How had I never before recognized the similarities between friendship and pregnancy loss? Both are shrouded in denial and taboo, how both are completely devastating and yet almost entirely unacknowledged.

I started seeing the parallels everywhere.

My friendship wasn’t perfect, but it was a huge and positive presence in my life and it left a raw, gaping hole when it was gone. It brought a smile to many moments throughout my day and now those same moments are strewn like landminds about my daily routine. Sometimes I forget I am stepping on one or the damage it will do until it’s too late.

Friendship loss, like pregnancy loss, changed my vision of the future. My previous assumptions are no longer relevant and I’ve had to reshape my expectations every day.

No one talks about it but sometimes, if I bring it up, women will share their own stories of friendships lost. It helps to know I’m not alone, and I wonder why these experiences aren’t a part of the cultural conversation.

In fact, just like with pregnancy loss, one thing that makes friendship loss so hard is its glaring absence from any dialogue. I have been dealing with a painful loss that is entirely unrecognized by society or those around me. There is no accepted ritual, no acknowledgment, no validation.
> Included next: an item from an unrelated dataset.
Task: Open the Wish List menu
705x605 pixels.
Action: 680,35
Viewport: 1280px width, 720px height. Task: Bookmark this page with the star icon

I know I should try again–to make other friends–but I’m not sure whether I can have faith in the process. Besides it won’t be my friend, the one I lost, so making a new one won’t really take away the pain. I must cling to hope for the future even though I’ve learned there are no guarantees. Hope must exist in the vacuum of uncertainty.

In the weeks after the loss of my friendship, I became obsessed with why it happened. Like with my ectopic, I had to answer Why? so I could prevent it from happening again. But as was the case with my pregnancy loss, there is no satisfying explanation. I eventually had to accept that I would never know exactly why it happened and that I could never really prevent it from happening again. I had to make new friends knowing I might eventually lose them, just like I had to get pregnant again knowing it might end in heartache instead of joy.

When I read Cheryl Suchors’ piece, I acknowledged how impossibly devastating the loss of a 27 year friendship would be. I compared the loss of my friendship–which hadn’t lasted nearly that long–and I wondered if I had a right to grieve so intensely. I was judging my own loss unworthy, as I did after my ectopic when I read of second and third trimester losses and I wondered if mine–at a measly 6.5 weeks–merited the pain and devastation I felt.

That is when I appreciated all the work I did grieving my lost pregnancy. I have learned how important it is to legitimize my own experience, even in the absence of validation from others. I know I have to take care of myself, to be gentle, to accept that the grief will not be a linear experience I can move through from beginning to end, but will circle back on itself, taking my breath away at unexpected moments. I have learned that my loss is worthy of the anguish I’ve felt, even if no one else confirms it. I can’t change the way I feel, only my expectations and actions surrounding those feelings.

In the past months I’ve given myself as much time and space to process these feelings as possible. I’ve been patient with my grief, I’ve let it surface when it rises up and settle when I’m feeling better. And while each day isn’t necessarily better than the day before, most of them are a lot easier than they were originally.

Already I wonder if this post is too much, if people will judge me for grieving the loss of a mere friendship. I’m scared to put this out there, but that is ultimately why I believe I should–if I don’t make it a part of the conversation, who will? When I lost my pregnancy I refused to let others belittle my grief. It was hard and sometimes I felt trampled on, but I like to think a few people learned from me along the way, and that even more felt validated when I shared my experience. I hope that is the case now, as well.

Have you suffered the loss of a friendship?